Tirto bahkan dikabarkan nyaris kehilangan ingatan alias gila menjelang tutup usianya. Usai kembali dari pengasingan di Ambon, beberapa tahun sisa hidup Tirto dilalui dengan depresi berat akibat penderitaan fisik dan batin yang berlangsung terus-menerus.
Harta benda Tirto telah ludes pula untuk melunasi berbagai hutang, termasuk hukuman dendanya. Beruntung, Hotel Medan Prijaji milik Tirto masih sempat dibeli dan diambil alih oleh Raden Goenawan, salah seorang sahabatnya, sebelum seluruh aset dan harta yang tersisa disita oleh negara. Hotel tersebut beralih nama menjadi Hotel Samirono.
Pada usia 38 tahun, Sang Pemula meninggal dunia di dalam kamar hotel tersebut akibat disentri. Tidak ada iring-iringan besar apalagi orang besar yang ikut mengantar Tirto ke tempat peristirahatannya yang terakhir di Mangga Dua, Betawi.
Pramoedya Ananta Toer merupakan tokoh yang berjasa dalam merawat nama dan ingatan perihal sosok Tirto Adhi Soerjo, utamanya berkenaan dengan perjuangan dalam gerakan kemerdekaan Indonesia.
Lewat roman tetralogi Pulau Buru, Pram mewariskan ingatan mengenai Tirto dalam karakter Minke. Sementara lewat buku “Sang Pemula”, ia berhasil merunutkan banyak dokumentasi mengenai jejak langkah Sang Pemula tersebut.

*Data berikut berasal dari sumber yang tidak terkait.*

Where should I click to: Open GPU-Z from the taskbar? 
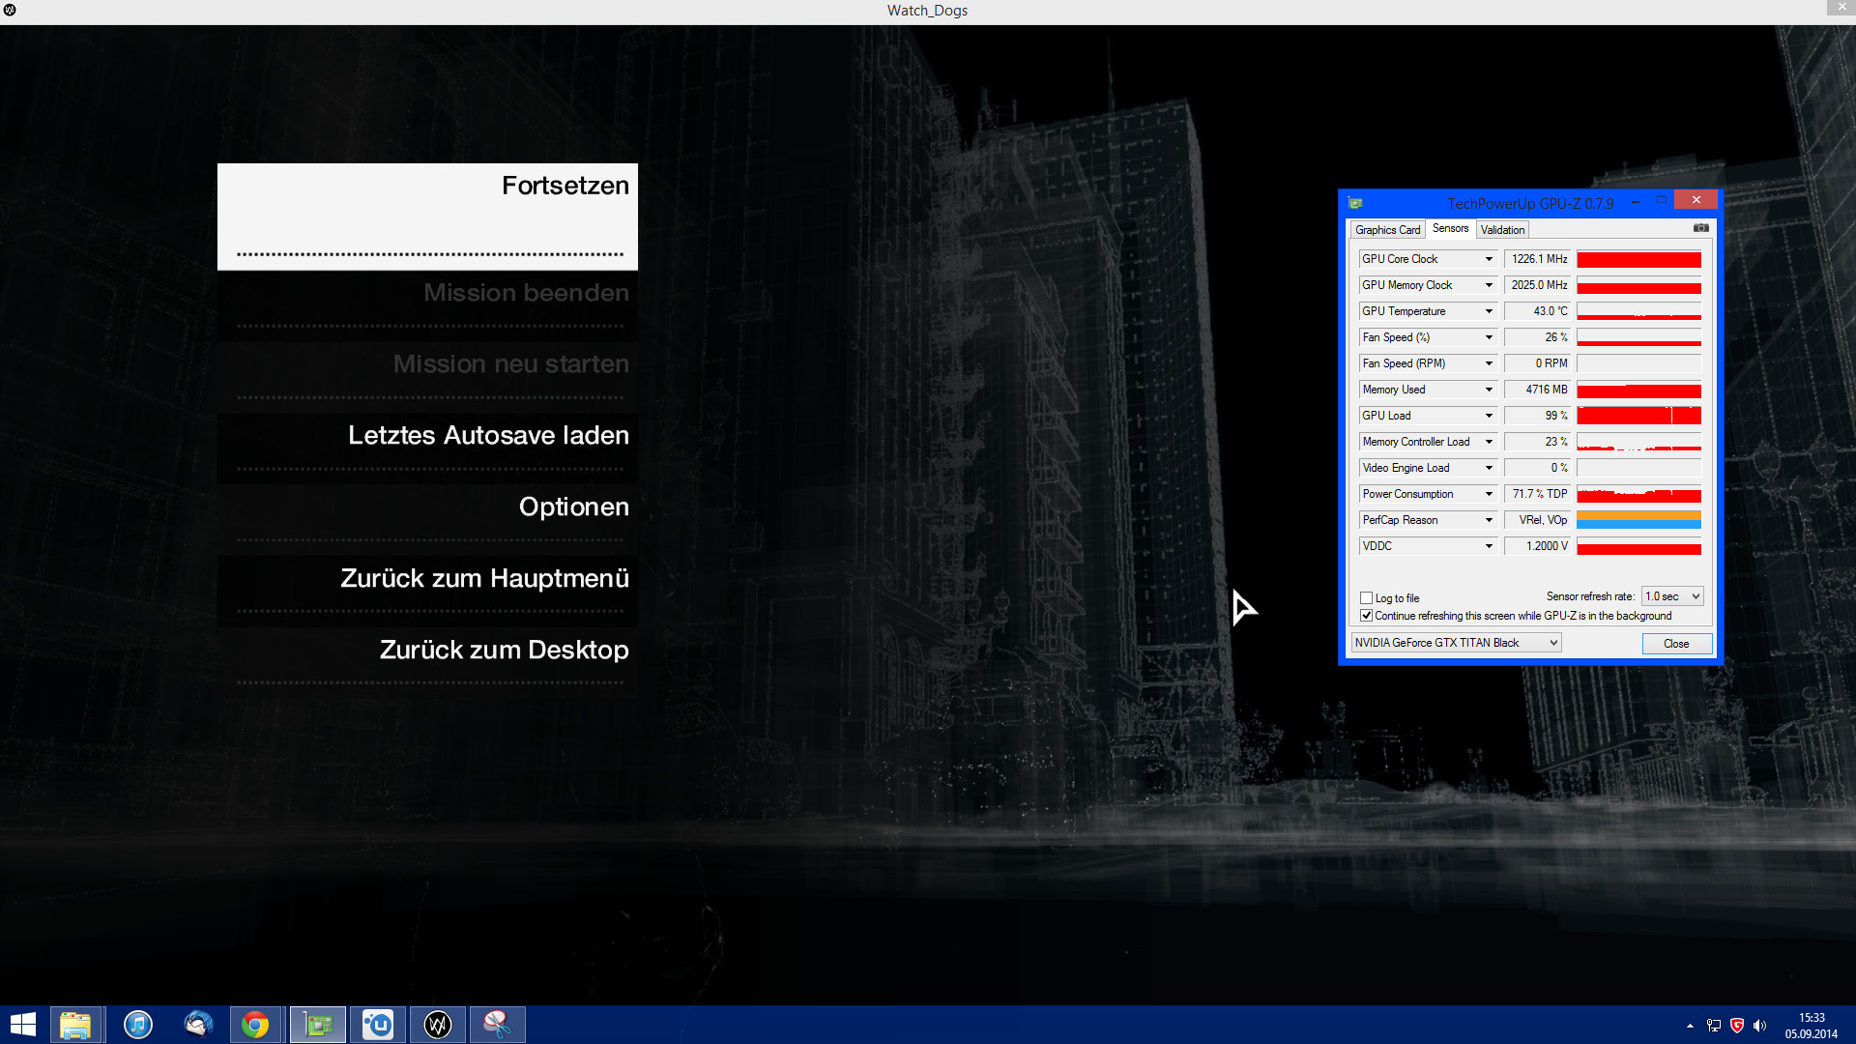click(x=318, y=1024)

Hikayat mengenai jalan hidup Tirto sebenarnya sudah lebih dulu teringkas dalam syair sederhana karya Priatman yang berjudul “Di Indonesia 1875-1917”. Syair ini pertama kali terbit dalam buku “Perdjoangan Indonesia dalam Sedjarah” dan diterbitkan kembali lewat “Lentera”, edisi 24 Agustus 1962.
Namun begitu, Pram dalam buku “Sang Pemula” mengoreksi syair tersebut karena sejumlah informasinya yang tidak akurat, termasuk tahun lahir dan meninggalnya Tirto. Menurut arsip sejarah yang dikumpulkan Pram, Tirto lahir pada tahun 1880 dan wafat pada 1918.
Menurut Pram pula, Tirto adalah “manusia pemula” dengan tipologi komplet di Indonesia. Tirto menjadi bangsawan-priyayi Jawa pertama yang secara sadar memasuki dunia perniagaan melalui aktivitas jurnalistiknya. Bukan hanya itu, temuan Pram juga menyimpulkan bahwa Tirto menolak tawaran untuk menjadi pegawai negeri di Pemerintahan Hindia Belanda sebanyak tiga kali.
Bagi Pram, kerja-kerja jurnalistik Tirto menjadi titik awal masyarakat pribumi memasuki era pemikiran modern. Dalam Sang Pemula, Pram lugas mengatakan:
”Lahirnya pers pribumi adalah pembukaan pintu gerbang alam demokrasi modern, untuk membedakan dari demokrasi desa yang tidak pernah berkembang dalam tindihan sistem feodal, yang pada gilirannya dalam tindihan kekuasaan kolonial yang memanfaatkannya,”.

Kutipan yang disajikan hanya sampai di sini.